この作品について、作品そのものを読み終わった直後よりも、訳者のあとがきを読んで「ああ、なるほど」と思いました。


訳者があとがきで触れている『イシグロ作品に常に登場するUnreliable Narrator(信頼できない語り手)』(P412)です。


「日の名残り」も「わたしを離さないで」も主人公の語りで作品が展開されていて、“信頼できない語り手”というキーワードを通すと、ストンと落ちてくるものがあります。 


フロイトが患者の語りを聞いているとき、幼少期における性的虐待のエピソードが患者から出てきて、しかし、実際にはそんな事実はなかったという症例もあったそう。
これについてはいろんな観点から眺めることができますが、実際にそういった事実があったかどうかに着目するのではなくて、患者にとってそういう内的現実があるということに目を向けることが精神分析では大切になってきます。
事実は変わらないけれど、内的現実は変容していけるのです。 


逆にいうと、“語り”って実はとても曖昧で難しい。
同じ事実でも、人が異なると見方は幾通りにも変わってくる。

中学生の頃にリンゴの例えを先生から教えてもらいました。

リンゴに小さな傷がついています。
Aさんは「小さな傷はついているけれど、このリンゴは実においしそうだ」と言い、Bさんは「このリンゴには傷がついている。せっかくのリンゴも傷がついていては台無しだ」と言います

聞き手はリンゴが見えない状態でAさんとBさんの語りを聞くと、同じものを語っているのにリンゴに対する印象は変わってきます。
語りは“騙り”でもある。 


しかし視点を変えて見ると、語りはその人の内的現実がよく表れているのでしょう。
語りは客観的事実ではなく、その人の語りです。
客観的事実を述べたければ、3人称を使えばいい。
(3人称でも、書き手の味はつくし、完全に客観的事実が描かれるかと言ったらそうでもないことも多いけれど。まあそれはさておき)

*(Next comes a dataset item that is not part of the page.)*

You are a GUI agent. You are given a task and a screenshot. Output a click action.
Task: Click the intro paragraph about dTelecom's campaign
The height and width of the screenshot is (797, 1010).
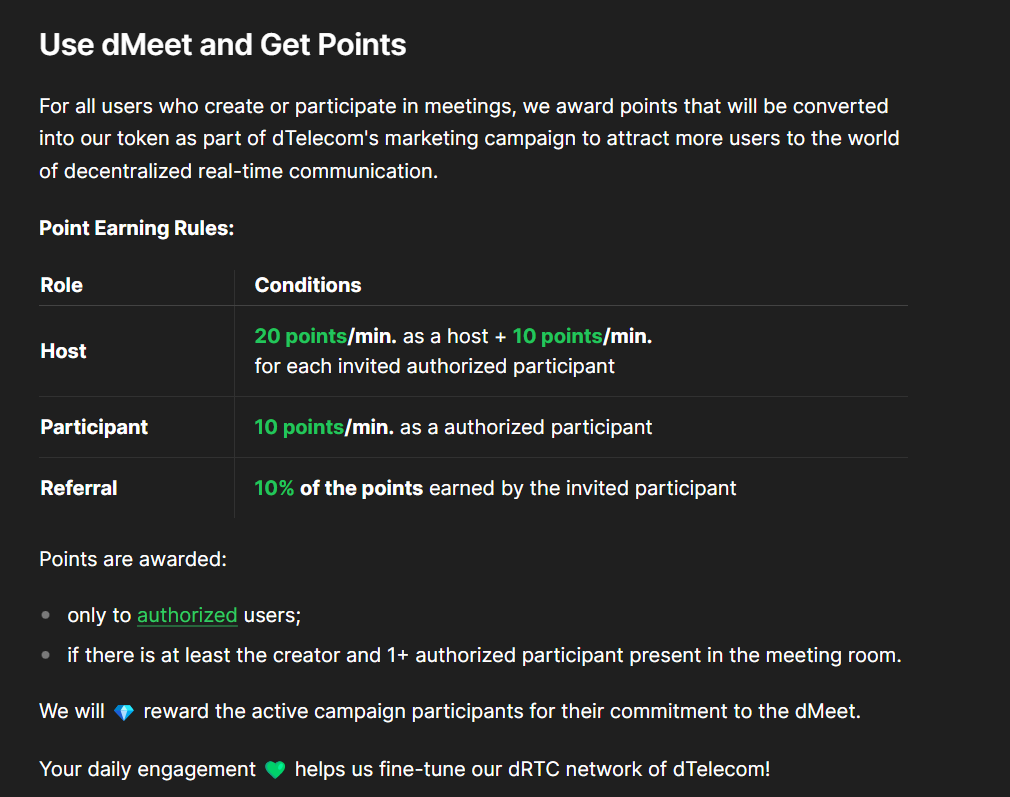[469, 139]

と、ここまで書いて作品についてまったく触れていないことに気づきました。
わたしは前半の主人公の冷静に見つめようとする語りと、後半の冷静さを欠いた語りに、大きな違和感を感じたからです。
つまり、語り手(主人公)を信頼して読んでいたはずなのに、この語り手を信用していいのだろうかと後半は不安になりながら、ストーリーを追っていました。
探偵という客観的な視点をフルに活用して事件の謎を解いていく職業の人にあるまじきほど、主観的で盲目的といっていいほどの行動をとる主人公に、どうなんだそれと思い続けて、最後にはいろんな意味で裏切られて主人公と一緒に絶望に襲われてしまって。
訳者のあとがきの「信頼できない語り手」にああなるほどと膝を叩いたのでした。



“信頼できない語り手”として、主人公の内的な世界に思いを馳せながら読むと、また違った感触を楽しめるかもしれない、と思いました。
分厚いのでしばらくは読み返さないと思うけど、また再読してみたいです。
そして、次のイシグロ作品は“信頼できない語り手”というキーワードを頭にとめながら読んでみようと思いました。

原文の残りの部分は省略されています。